### WHAT THIS TASK INVOLVES
Whichever lines of the material contain "field", copy each of them.

### EXCERPTED RECORDS

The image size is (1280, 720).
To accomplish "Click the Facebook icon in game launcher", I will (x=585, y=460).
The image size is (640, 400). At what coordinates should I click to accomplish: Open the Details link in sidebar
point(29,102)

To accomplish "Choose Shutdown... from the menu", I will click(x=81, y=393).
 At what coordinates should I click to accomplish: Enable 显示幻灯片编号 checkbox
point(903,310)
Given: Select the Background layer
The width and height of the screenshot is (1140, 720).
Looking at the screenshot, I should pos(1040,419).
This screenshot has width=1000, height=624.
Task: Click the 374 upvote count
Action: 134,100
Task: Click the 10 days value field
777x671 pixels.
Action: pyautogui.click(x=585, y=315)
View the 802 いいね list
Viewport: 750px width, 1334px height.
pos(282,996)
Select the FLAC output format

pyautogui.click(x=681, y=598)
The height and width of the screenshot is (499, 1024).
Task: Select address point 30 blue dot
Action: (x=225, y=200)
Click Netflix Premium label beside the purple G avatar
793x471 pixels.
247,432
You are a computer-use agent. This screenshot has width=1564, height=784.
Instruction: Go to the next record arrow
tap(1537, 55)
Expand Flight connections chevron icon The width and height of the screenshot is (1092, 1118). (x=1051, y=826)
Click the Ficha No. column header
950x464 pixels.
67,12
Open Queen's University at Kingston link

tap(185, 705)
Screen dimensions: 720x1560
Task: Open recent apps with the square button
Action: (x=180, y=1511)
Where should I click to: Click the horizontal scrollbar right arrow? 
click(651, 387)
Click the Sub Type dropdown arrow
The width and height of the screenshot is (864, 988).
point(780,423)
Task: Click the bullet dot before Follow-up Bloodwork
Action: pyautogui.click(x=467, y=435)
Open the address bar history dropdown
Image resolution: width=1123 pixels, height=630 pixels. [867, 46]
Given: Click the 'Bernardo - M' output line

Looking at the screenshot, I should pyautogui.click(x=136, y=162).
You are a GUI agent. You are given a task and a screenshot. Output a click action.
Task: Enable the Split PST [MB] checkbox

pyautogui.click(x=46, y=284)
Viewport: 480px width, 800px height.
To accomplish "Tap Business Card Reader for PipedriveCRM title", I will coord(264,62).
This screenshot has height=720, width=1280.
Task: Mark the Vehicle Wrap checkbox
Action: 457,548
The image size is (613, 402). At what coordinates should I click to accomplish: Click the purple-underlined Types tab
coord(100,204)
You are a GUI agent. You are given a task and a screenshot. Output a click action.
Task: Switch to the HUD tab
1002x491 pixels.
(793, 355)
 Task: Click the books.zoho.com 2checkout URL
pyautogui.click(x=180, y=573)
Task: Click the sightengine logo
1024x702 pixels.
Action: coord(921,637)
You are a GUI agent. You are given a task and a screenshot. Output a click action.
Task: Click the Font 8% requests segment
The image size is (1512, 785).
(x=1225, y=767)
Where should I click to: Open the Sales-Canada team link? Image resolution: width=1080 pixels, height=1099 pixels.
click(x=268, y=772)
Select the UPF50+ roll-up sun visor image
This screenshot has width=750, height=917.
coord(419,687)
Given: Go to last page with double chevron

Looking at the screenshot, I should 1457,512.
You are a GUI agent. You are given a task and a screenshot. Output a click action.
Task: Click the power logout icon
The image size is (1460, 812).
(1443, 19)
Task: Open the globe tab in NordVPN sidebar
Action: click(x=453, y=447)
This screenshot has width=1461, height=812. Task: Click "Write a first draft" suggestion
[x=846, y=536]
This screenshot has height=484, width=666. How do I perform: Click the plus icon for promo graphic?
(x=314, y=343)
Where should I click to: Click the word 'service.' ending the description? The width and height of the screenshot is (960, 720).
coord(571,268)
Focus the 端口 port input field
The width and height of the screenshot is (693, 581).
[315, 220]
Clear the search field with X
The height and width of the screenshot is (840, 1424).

### YOUR RESPONSE
Task: Click the 10 days value field
Focus the 端口 port input field
Clear the search field with X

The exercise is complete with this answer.